- Born: 1929
- Died: 2017 (aged 87–88)
- Occupation: Nurse
- Employer(s): Royal College of Nursing and United Kingdom Central Council for Nursing, Midwifery and Health Visiting
- Known for: Project 2000

= Margaret Dorothy Green =

British nurse and educator

Margaret Dorothy Green OBE FRCN (1929–2017) was a senior Royal College of Nursing employee from 1966 to 1990 and was instrumental in setting up the United Kingdom Central Council for Nursing, Midwifery and Health Visiting (UKCC), the forerunner of the Nursing and Midwifery Council. Through UKCC, Green introduced major changes to nurse education such as Project 2000 and PREP.

== Early life ==
Green was born on 22 August 1929

== Education and career ==
Green qualified as a nurse in 1955 at the Kent County Ophthalmic and Aural Hospital Maidstone, the Royal London Hospital and the Kent and Canterbury Hospital, registering in July 1955.

Green first joined the Royal College of Nursing in December 1965 as a Tutor in the then Education Division where she helped to organize ward sisters' courses for UK and overseas nurses. In 1966, when the Salmon Report was published, she planned two of the first experimental first-line management courses for staff nurses and ward sisters.

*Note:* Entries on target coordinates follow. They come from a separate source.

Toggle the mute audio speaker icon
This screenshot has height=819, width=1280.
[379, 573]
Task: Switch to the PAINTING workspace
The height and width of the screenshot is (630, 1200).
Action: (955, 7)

In June 1973 Green become Head of the Professional Nursing Department.

In 1976, she took up the post of RCN Director of Education and Principal of the Institute of Advanced Nursing Education, a post she held until her retirement in 1990.

Green was instrumental in setting up the United Kingdom Central Council for Nursing, Midwifery and Health Visiting (UKCC)^{[1]} and was Chair of the English National Board.

In 1986, Green chaired the committee which initiated a major UKCC plan to modernise nursing education by the end of the millennium, called Project 2000. This major scheme sought to expand the provision of nursing degrees in the United Kingdom to ensure that entry level nursing qualifications for registered nurses were at degree level.

Green was involved in UKCC's Post-registration Education and Practice (PREP). PREP took several years to introduce, with the final framework being agreed in 1994, and the scheme itself being introduced in 1995. PREP developed into the current scheme of Revalidation which was implemented in April 2016.

==Personal life==
Upon her retirement Green moved to Ebford, Exeter, Devon. She became a visiting professor at Exeter University. Green was a Director of Exeter Hospiscare from 16 December 1997 until 23 September 2008. She was also governor and then chair of the board of governors at the Royal Devon and Exeter Hospital. She was also a director of the Florence Nightingale Foundation until 1992.

== Death ==
Green died on 30 March 2017. Her funeral took place on 18 April 2017, at Christ the King Church, Bagshot.

== Honours ==
Green was appointed an Officer of the Order of the British Empire (OBE) in the 1986 Birthday Honours List.

A devout Roman Catholic, she was made a Dame of St Gregory (DSG), conferred on her by the Diocese of Plymouth.

In 1987, Green was awarded Fellowship of the Royal College of Nursing (FRCN).

== Publications ==
'An examination of the professionalisation of the nursing profession in Great Britain and its concomitant status implications' B.A. dissertation. 1971

'Report on the enquiry amongst those who obtained the Sister Tutor's diploma in the years 1966-1970' (n.d.)